In a sense, the Elizabethans were working on the problem of problems. What was the unit of analysis? What were the actual and possible relationships between these units? What was the field in which to located units and their relationships? What scales applied here? What was the best concepts/assumptions with which to see the present and the possible? What in short was a problem?
We have the problem of problems in the very worst way. The Social Architecture meetings at Berkman last week was awash with them. My favorite: the "is this something or nothing" test. Someone tells you about new software (www.pubsub.com). It searches the future not the past! And you have to decide whether this is something or nothing. And if we are a VC or an analyst, we can’t just be guessing. But until we have decided what Google is (merely a way of searching the past?), who knows?
The second problem, which assumptions did I just use to reach my conclusion? The thing about assumptions is that they are hard to unearth. We make them assumptions for a very good reason, so that they can serve us as subroutines, small compact understandings that we can run quickly without much effort. But now we have to root them out, lay them bare, test them thoroughly, and then decide how Humpty Dumpty goes back together again. Oi! (The Yiddish one, not the Skinhead one.)
And if things really get messy, then it’s right down to basics, as above. What are the units, relationships, fields, concepts? Double oi! All I want to know is whether to invest in subpub (now that I’ve given up on subpop). And it turns out that what I have to do is reinvent the universe. It’s as if there is no such thing as a small or simple problem. They all seem to spiral back to basics, to scale up to head-wrenching complexity.
Here’s the biggest question. Will this get better or will it get worse?
The "better" scenario: Someday the world will settle down. We won’t have to think about every thing to think about some thing. We will develop new intellectual appliances and subroutines with which to deal with the new world (and all that silver).
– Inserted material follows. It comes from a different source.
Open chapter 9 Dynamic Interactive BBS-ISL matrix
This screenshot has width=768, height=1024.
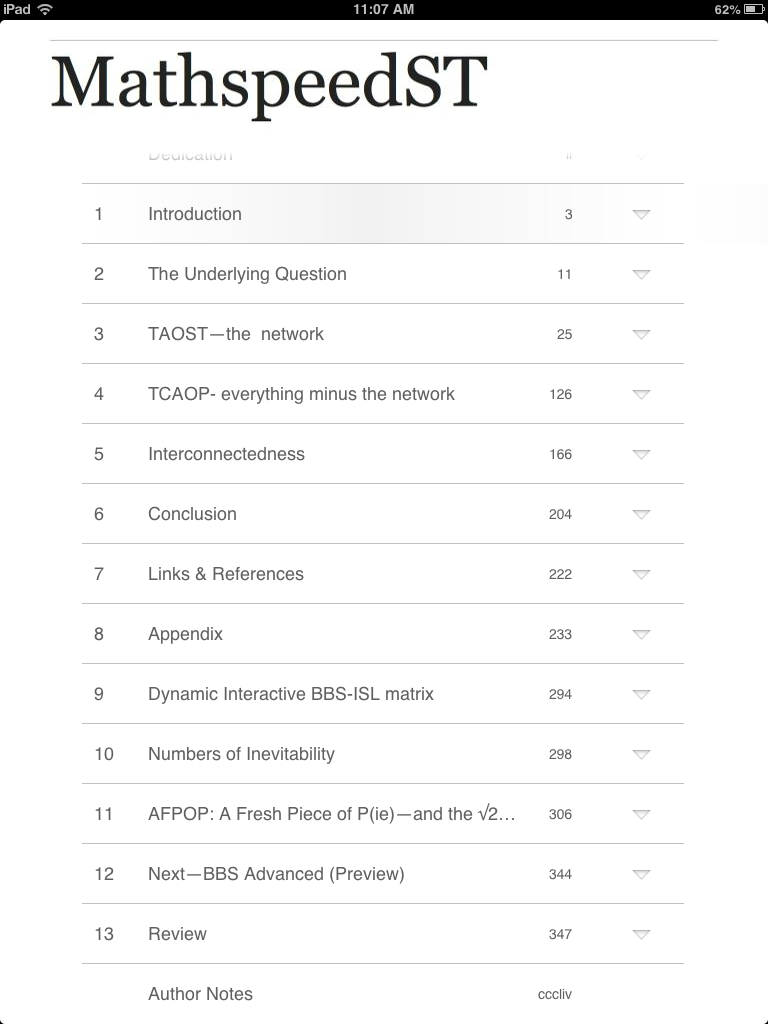coord(290,694)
There will be some people who engage with, and some problems that demand that we engage with, the problem of problems. But for the most of us most of the time, we may return to that sense that the world is, give or take, an intelligible place.
The "worse" scenario: Don’t count on it. Things are going to get curiouser and curiouser. The world will explode into a diversity and dynamism, and subroutines be damned. We will carry on and occasionally we will catch up. Occasionally, there will be Mandelbrotian masteries of scale, for instance. But usually, every problem will have to be addressed de novo with a down-to-the-ground scrutiny of all the possibilities.
So is Google worth $400? Well, see, it depends.
References
I got the Fuller and Milton quotes from the opening pages of Melville’s Moby Dick. (No, he doesn’t give a source either accept to say the first is from the Holy and Profane State and the second, Paradise Lost. I hate it when that happens. )
Milton (a near Elizabethan) called the whale "a moving land [which] spouts out a sea."